# PROBLEM STATEMENT
Reproduce precisely the lines of the listing below, starting with the line that contains "Task: Click the Distrito field" and stopping after the line that contains "Image resolution: width=1546"; include nothing else.

# MATERIAL TO PROCESS
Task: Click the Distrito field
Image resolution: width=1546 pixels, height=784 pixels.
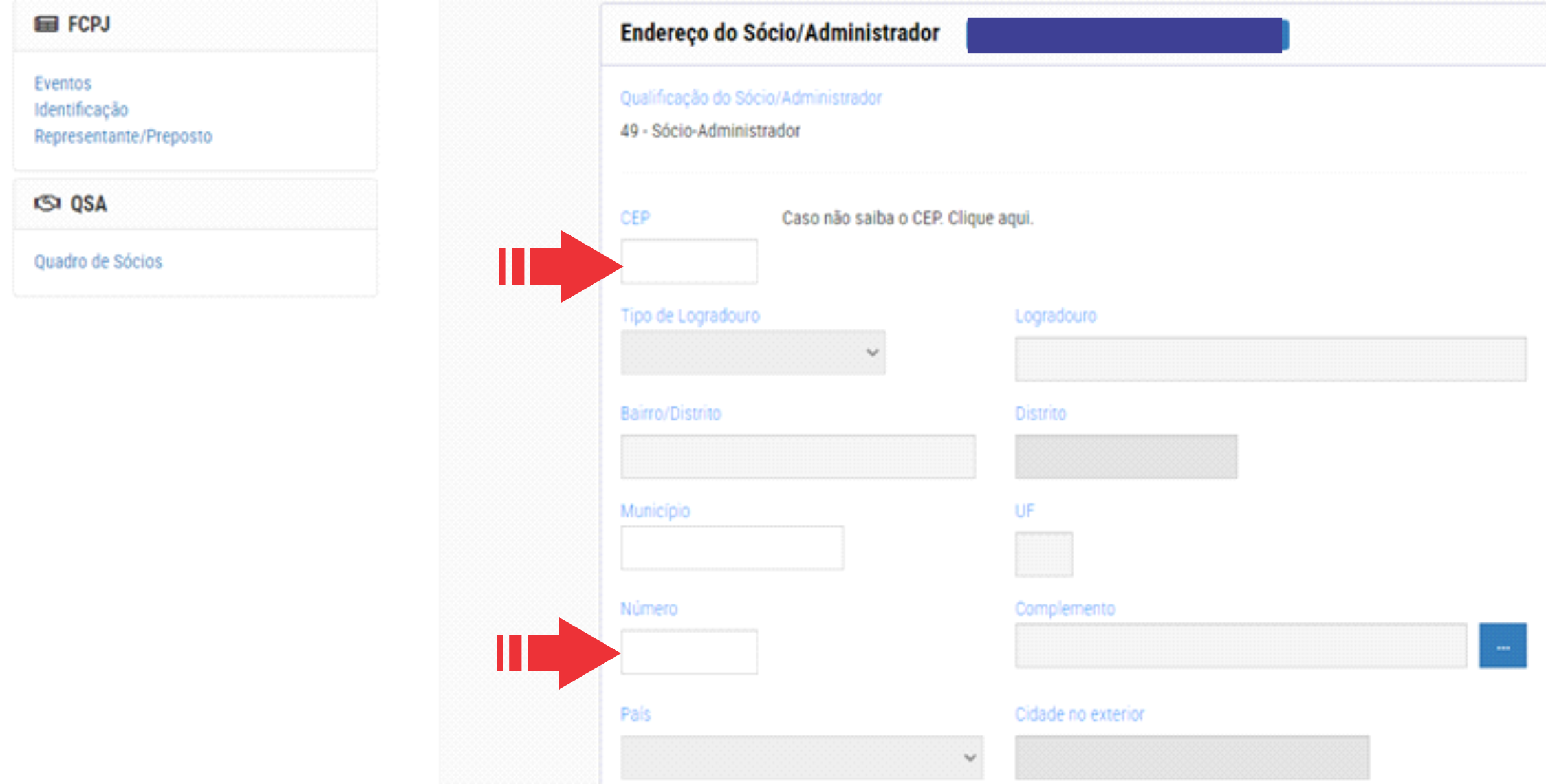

---

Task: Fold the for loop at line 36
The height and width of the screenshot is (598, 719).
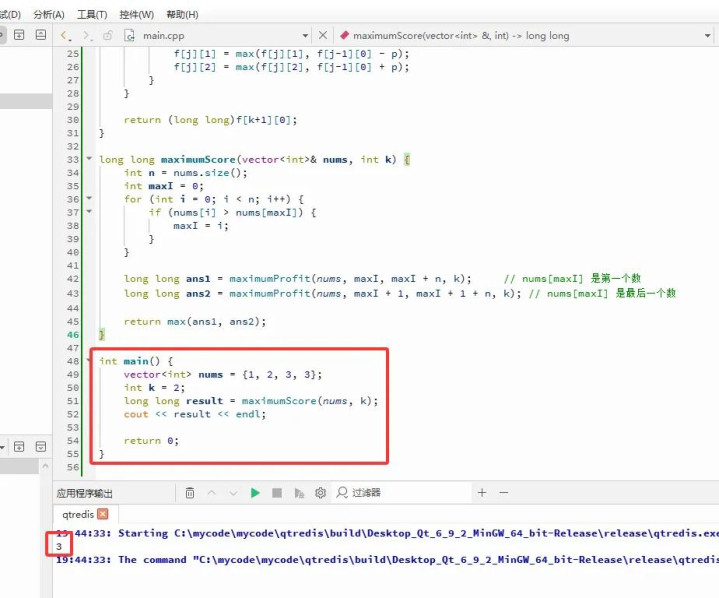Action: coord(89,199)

# EXERCISE ANSWER
Task: Click the Distrito field
Image resolution: width=1546 pixels, height=784 pixels.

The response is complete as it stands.